### Task directions
Give every line of the listing word for word, beginning at the first and including the line with "Login (1138, 24)" as the last.
:::::
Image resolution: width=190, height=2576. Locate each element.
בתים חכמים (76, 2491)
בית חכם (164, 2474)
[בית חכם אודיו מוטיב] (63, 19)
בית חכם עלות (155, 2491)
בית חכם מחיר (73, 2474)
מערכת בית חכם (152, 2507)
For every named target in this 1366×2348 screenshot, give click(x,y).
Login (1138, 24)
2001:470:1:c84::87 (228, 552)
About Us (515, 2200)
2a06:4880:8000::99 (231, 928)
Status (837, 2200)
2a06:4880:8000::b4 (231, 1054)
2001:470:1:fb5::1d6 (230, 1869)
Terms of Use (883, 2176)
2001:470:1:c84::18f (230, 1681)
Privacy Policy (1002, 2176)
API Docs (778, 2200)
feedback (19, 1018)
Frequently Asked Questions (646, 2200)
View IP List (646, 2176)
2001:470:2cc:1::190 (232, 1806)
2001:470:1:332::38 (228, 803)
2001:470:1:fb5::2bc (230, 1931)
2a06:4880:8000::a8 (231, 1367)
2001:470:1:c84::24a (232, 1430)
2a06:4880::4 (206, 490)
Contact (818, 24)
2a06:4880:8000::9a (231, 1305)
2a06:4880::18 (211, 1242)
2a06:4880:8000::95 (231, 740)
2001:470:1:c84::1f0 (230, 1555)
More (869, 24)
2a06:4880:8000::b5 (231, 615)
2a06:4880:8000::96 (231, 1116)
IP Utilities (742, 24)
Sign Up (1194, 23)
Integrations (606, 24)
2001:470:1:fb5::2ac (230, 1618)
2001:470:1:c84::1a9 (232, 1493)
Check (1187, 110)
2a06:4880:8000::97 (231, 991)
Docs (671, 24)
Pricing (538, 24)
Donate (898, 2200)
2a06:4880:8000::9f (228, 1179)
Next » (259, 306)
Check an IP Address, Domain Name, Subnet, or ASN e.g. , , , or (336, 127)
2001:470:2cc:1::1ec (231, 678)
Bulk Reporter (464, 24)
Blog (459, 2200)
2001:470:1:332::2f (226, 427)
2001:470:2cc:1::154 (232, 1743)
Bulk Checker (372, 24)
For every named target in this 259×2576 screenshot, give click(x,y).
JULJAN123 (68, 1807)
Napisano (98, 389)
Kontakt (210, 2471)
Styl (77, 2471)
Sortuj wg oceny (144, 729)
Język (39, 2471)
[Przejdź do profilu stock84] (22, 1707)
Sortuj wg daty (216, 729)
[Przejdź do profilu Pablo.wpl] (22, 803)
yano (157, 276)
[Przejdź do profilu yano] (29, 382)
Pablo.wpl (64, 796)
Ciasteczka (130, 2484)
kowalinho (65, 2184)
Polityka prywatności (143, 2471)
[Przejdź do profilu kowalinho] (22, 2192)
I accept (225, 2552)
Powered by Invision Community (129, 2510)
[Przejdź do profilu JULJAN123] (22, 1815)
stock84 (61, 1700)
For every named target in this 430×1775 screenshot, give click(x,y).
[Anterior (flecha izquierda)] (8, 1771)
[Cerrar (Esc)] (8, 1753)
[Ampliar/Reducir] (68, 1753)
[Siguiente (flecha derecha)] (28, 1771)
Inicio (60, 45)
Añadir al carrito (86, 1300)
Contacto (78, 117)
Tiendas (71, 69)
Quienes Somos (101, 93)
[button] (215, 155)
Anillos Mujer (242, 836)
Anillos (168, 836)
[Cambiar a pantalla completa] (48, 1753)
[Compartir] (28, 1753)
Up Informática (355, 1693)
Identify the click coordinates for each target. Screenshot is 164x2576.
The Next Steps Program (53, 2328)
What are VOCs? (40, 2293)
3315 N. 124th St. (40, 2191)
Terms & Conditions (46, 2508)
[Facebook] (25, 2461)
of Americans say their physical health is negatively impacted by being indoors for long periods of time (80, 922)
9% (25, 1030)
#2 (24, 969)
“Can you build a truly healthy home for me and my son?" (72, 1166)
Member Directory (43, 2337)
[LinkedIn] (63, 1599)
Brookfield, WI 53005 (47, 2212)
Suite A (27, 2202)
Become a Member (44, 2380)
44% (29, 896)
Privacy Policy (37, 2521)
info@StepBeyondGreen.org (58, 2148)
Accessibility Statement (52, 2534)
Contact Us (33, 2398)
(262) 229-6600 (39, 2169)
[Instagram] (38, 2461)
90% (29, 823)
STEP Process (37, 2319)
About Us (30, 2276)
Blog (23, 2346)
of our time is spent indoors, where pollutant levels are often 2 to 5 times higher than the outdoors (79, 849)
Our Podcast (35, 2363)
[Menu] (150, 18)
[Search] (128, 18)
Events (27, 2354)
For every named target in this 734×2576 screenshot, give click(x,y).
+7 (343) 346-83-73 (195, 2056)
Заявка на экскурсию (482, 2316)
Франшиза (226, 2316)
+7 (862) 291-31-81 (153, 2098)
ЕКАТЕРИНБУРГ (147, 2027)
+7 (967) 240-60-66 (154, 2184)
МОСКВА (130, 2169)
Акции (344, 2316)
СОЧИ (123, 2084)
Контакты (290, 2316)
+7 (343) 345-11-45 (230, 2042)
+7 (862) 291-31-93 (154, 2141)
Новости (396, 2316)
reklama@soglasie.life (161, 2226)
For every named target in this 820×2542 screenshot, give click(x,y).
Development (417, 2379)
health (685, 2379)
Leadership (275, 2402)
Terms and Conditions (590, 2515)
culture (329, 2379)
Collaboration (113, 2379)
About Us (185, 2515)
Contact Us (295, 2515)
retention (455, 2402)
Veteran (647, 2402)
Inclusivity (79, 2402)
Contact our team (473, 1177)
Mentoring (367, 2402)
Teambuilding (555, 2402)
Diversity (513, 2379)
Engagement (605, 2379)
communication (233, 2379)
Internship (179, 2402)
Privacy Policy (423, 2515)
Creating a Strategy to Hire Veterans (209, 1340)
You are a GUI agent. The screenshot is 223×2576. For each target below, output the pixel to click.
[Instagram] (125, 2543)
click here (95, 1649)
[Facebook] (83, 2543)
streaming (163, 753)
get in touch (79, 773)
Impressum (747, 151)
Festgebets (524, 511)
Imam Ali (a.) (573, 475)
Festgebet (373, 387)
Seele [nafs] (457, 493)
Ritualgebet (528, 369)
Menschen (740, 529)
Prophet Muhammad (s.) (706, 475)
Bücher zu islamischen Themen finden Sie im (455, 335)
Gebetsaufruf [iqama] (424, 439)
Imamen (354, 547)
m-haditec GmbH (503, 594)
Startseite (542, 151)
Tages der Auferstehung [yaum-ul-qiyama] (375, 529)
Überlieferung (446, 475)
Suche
:::::
### Answer section
Image resolution: width=190, height=2576. Locate each element.
בתים חכמים (76, 2491)
בית חכם (164, 2474)
[בית חכם אודיו מוטיב] (63, 19)
בית חכם עלות (155, 2491)
בית חכם מחיר (73, 2474)
מערכת בית חכם (152, 2507)
For every named target in this 1366×2348 screenshot, give click(x,y).
Login (1138, 24)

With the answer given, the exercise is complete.